XKC , the captain of the basketball team , is directing a train of nn team members. He makes all members stand in a row , and numbers them 1⋯n from left to right.
The ability of the i-th person is w_i, and if there is a guy whose ability is not less than w_i+m stands on his right, he will become angry. It means that the j-th person will make the i-th person angry if j>i and wj ≥ wi +m.
We define the anger of the ii-th person as the number of people between him and the person , who makes him angry and the distance from him is the longest in those people. If there is no one who makes him angry , his anger is −1 .
Please calculate the anger of every team member .
Input
The first line contains two integers n and m(2≤n≤5∗10^5, 0≤m≤10^9) .

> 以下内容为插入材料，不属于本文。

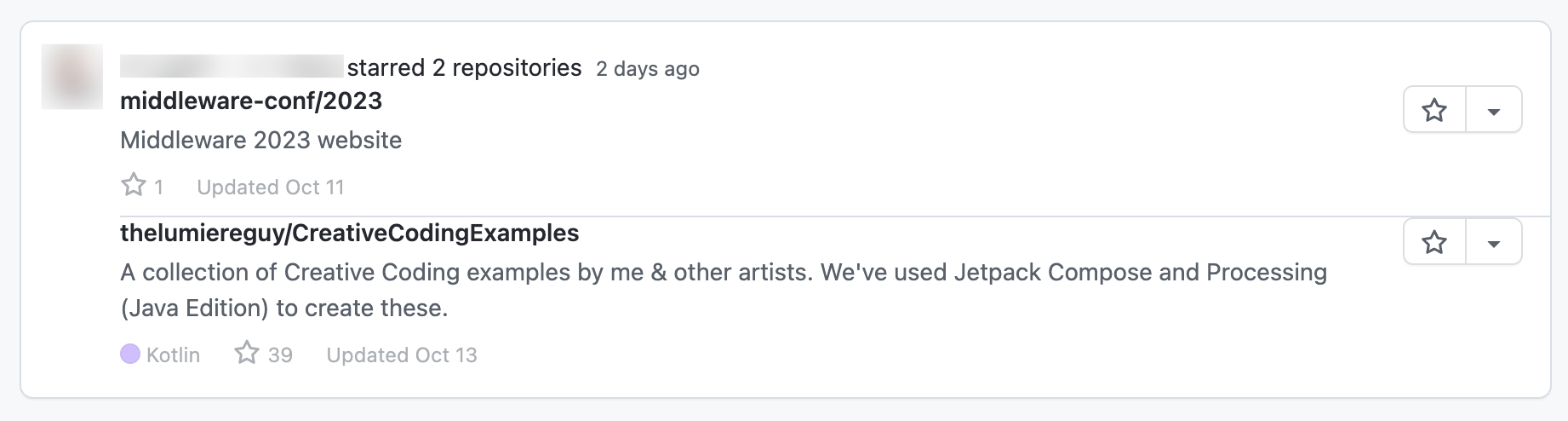The image size is (1568, 421).
Task: Open list dropdown beside middleware-conf/2023 star button
Action: 1494,110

The following line contain nn integers w_1…w_n(0≤wi≤10^9) .
Output
A row of nn integers separated by spaces , representing the anger of every member .
样例输入
6 1
3 4 5 6 2 10
样例输出
4 3 2 1 0 -1
题意:给定n个数,与一个数m,求ai右边最后一个至少比ai大m的数与这个数之间有多少个数
传送门
solution:用线段树来存储每个区间的最大值,如此,便达到了二分的时间复杂度
#include <bits/stdc++.h>
using namespace std;
int a[1000005];
struct node{
//意思是在[l, r]区间中最大的数是maxele
int l, r, maxele;
}tree[4000010];
void build(int l, int r, int p)
{
tree[p].l = l;
tree[p].r = r;
if (l == r){
tree[p].maxele = a[l];
return;
}
int mid = (l + r) >> 1;
build(l, mid, p << 1);
build(mid + 1, r, p << 1 | 1);
tree[p].maxele = max(tree[p << 1].maxele, tree[p << 1 | 1].maxele);
}
int query(int l, int r, int p){
if (l == tree[p].l && r == tree[p].r)return tree[p].maxele;
int mid = (tree[p].l + tree[p].r) >> 1;
if (l > mid)return query(l, r, p << 1 | 1);
else if (r <= mid)return query(l, r, p << 1);
else return max(query(l, mid, p << 1), query(mid + 1, r, p << 1 | 1));
}
int main()
{
int n, m;
scanf("%d%d", &n, &m);
for (int i = 1; i <= n; ++i)scanf("%d", &a[i]);
build(1, n, 1);
for (int i = 1; i < n; ++i)
{
int s = m + a[i], l = i + 1, r = n;
while (l < r){
int mid = (l + r + 1) >> 1;
if (query(mid, r, 1) >= s)l = mid;
else if (query(l, mid, 1) >= s)r = mid - 1;
else break;
}
if (a[l] >= s)printf("%d ", l - i - 1);
else printf("-1 ");
}
printf("-1\n");
return 0;
}